In this article, Frances Payne Adler, Director of the innovative Creative Writing and Social Action Program at CSU Monterey Bay, discusses with fervor the myriad benefits of incorporating social awareness and activism into basic composition pedagogy. Her enthusiastic prose, program outlines, and detailed narratives will be of interest to anyone interested in activist pedagogy.
Alvarez, Julia. “Doing the Write Thing: The (Seeming) Dichotomy of Arts and Activism.” Sojourners 35.10 (2006): 18+.
This short article, written by author and activist Julia Alvarez, addresses the sometimes latent but still powerful connections between artistic expression and social change. An easily-digestible and well-illustrated article for the artist, the activist, and everyone in between.
Friere, Paulo and Donaldo Macedo. Literacy: Reading the Word and the World. Massachusetts: Bergin and Garvey Publishers, Inc., 1987.

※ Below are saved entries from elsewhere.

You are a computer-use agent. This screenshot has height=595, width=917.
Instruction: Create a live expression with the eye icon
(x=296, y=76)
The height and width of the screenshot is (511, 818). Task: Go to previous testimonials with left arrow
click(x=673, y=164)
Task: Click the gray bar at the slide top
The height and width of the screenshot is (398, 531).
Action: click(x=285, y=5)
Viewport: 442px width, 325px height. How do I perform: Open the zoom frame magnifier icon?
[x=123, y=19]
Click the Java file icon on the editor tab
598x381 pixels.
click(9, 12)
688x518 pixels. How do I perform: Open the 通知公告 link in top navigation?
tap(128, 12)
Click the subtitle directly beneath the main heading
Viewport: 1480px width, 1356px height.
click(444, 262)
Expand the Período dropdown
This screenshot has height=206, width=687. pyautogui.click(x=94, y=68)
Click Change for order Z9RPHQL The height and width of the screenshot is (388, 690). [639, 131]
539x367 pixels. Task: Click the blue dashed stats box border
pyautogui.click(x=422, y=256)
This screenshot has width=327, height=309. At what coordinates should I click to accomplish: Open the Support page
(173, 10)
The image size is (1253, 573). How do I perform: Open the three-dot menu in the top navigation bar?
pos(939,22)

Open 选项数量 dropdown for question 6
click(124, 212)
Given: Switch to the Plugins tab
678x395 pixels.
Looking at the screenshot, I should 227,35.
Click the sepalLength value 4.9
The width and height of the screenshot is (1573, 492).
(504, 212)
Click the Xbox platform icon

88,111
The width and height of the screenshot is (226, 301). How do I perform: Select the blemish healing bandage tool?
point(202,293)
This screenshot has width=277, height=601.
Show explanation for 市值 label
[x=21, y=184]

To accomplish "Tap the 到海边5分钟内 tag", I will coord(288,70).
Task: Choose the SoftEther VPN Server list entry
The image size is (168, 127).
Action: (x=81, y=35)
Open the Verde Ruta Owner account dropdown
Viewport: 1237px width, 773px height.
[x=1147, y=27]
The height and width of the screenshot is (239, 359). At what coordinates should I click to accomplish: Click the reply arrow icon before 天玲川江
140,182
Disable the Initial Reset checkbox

This book, which plays host to a long and fascinating conversation between revolutionary educators Paulo Freire and Donaldo Macedo, addresses pedagogy, activism, literacy, ideology, and the current state of the world. A fascinating resource for those interested in social action and ground-breaking pedagogy.
Guynn, Matt. “Theopoetics: That the Dead May Become Gardeners Again.” Cross Currents 56.1 (2006): 98-109.
Matt Guynn is a community leader, religious speaker, awareness activist, and social movement organizer. In this piece, he discusses theopoetics, a movement that focuses on recreating and remapping the dominant social myth structure in order to allow activism and art to move beyond the politely topical and begin the task of “piercing the heart of ultimate reality, and raising questions which promise to tumble worldviews”(104). A great resource for anyone interested in theopoetics, mythopoetics, and the reshaping of dominant ideology through creative expression.
Turner, Alberta T., ed. Poets Teaching: The Creative Process. New York: Longman Inc., 1980.
In this volume of collected pedagogical articles, poet and educator Alberta Turner advocates for poetry instruction, referring to the study of poetry and writing as “a process of sharpening perception” (Turner 1), a belief shared by the other authors involved in the publication. Simple and conversational, this collection is an interesting read for teachers and writers alike.
Vygotsky, L. S. Mind in Society: The Development of Higher Psychological Processes. Cambridge, Massachusetts: Harvard UP, 1978.
Written by influential Russian psychologist and developmental theorist L. S. Vygotsky, this collection, which discusses human development, social learning, and purposeful literacy instruction, is indispensable in the field of pedagogical theory.